*Data to examine:*
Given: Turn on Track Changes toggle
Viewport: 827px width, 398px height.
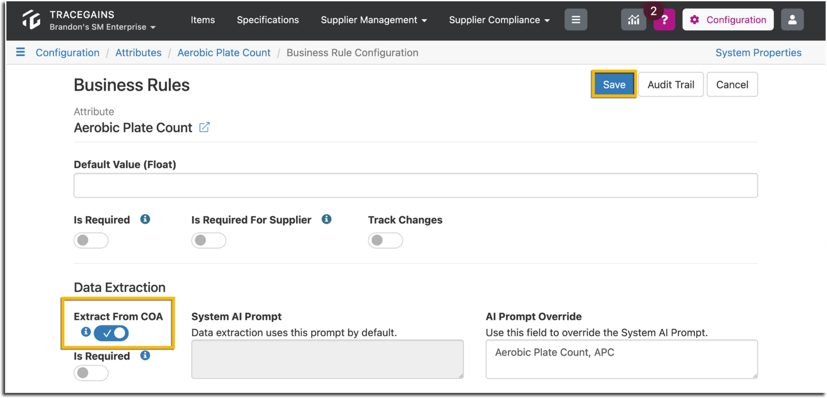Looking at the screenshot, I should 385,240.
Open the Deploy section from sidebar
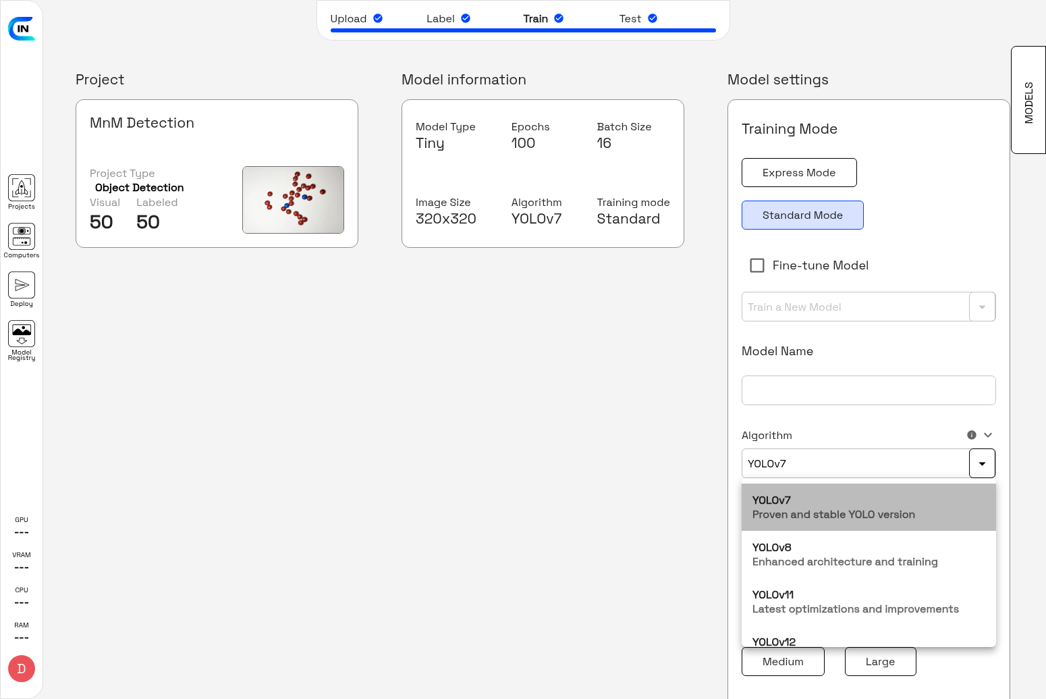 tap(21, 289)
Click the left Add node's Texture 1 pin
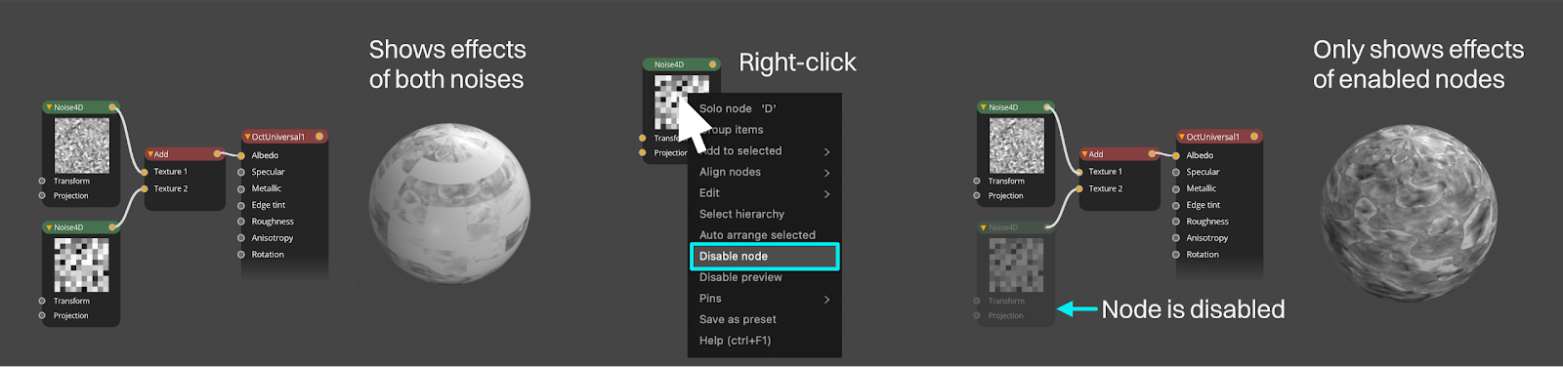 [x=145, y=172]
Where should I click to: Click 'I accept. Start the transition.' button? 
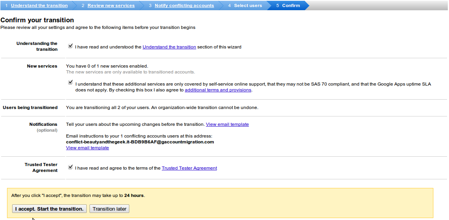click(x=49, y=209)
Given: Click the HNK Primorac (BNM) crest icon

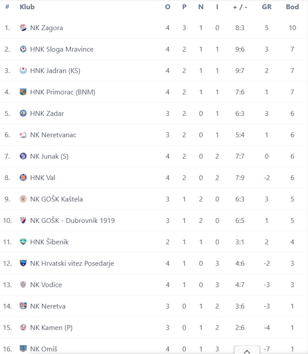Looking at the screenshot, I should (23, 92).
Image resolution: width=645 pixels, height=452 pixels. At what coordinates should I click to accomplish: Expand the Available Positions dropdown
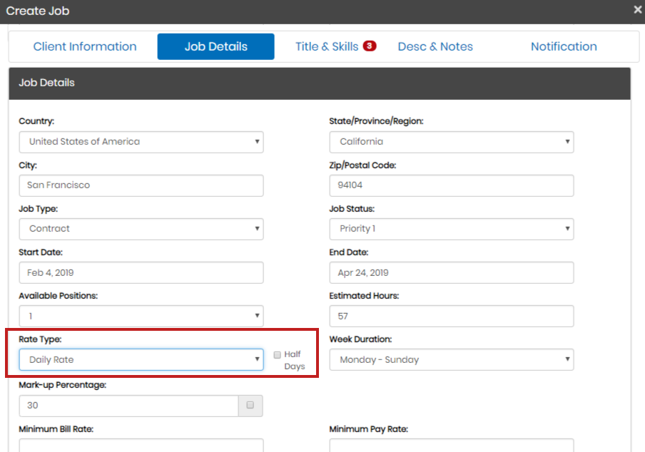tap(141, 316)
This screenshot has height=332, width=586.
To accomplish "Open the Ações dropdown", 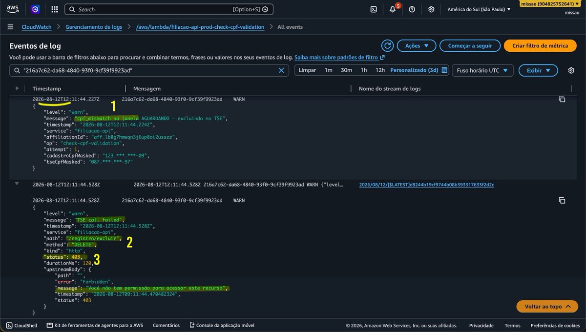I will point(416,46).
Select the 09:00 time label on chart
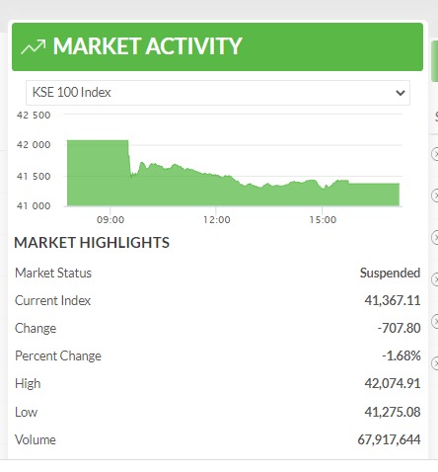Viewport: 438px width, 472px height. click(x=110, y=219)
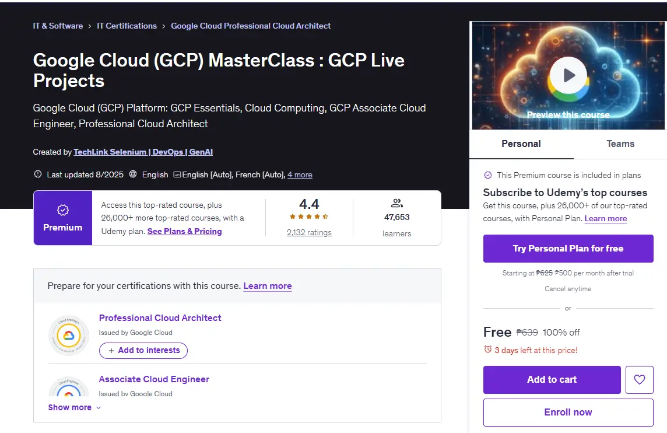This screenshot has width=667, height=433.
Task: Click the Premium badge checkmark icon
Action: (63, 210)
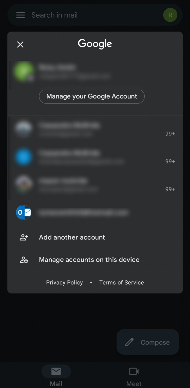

* * *

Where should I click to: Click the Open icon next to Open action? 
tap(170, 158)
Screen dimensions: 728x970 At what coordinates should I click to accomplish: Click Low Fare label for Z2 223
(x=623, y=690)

*Action item:*
Write down exactly what the lines above say, from the line holding "Given: Turn on Track Changes toggle" through the line holding "This screenshot has height=332, width=586.", and nothing more. Do not copy the pictures.

*Reply:*
Given: Turn on Track Changes toggle
Viewport: 827px width, 398px height.
Looking at the screenshot, I should 385,240.
Open the Deploy section from sidebar
 tap(21, 289)
Click the left Add node's Texture 1 pin
 [x=145, y=172]
Where should I click to: Click 'I accept. Start the transition.' button? 
click(x=49, y=209)
Given: Click the HNK Primorac (BNM) crest icon

Looking at the screenshot, I should (23, 92).
Image resolution: width=645 pixels, height=452 pixels. At what coordinates should I click to accomplish: Expand the Available Positions dropdown
tap(141, 316)
This screenshot has height=332, width=586.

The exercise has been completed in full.